* Stored items:
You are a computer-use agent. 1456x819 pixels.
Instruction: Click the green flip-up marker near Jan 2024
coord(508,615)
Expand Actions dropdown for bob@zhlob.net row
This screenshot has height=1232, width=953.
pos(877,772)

---

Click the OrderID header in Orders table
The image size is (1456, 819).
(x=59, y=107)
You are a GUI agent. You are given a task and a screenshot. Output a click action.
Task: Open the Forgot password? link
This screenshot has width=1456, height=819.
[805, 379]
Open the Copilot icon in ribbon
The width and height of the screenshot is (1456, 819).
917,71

* Task to complete: Check each line of the records for the word "agent", and show the lines that contain it.

* Answer area:
You are a computer-use agent. 1456x819 pixels.
You are a GUI agent. You are given a task and a screenshot. Output a click action.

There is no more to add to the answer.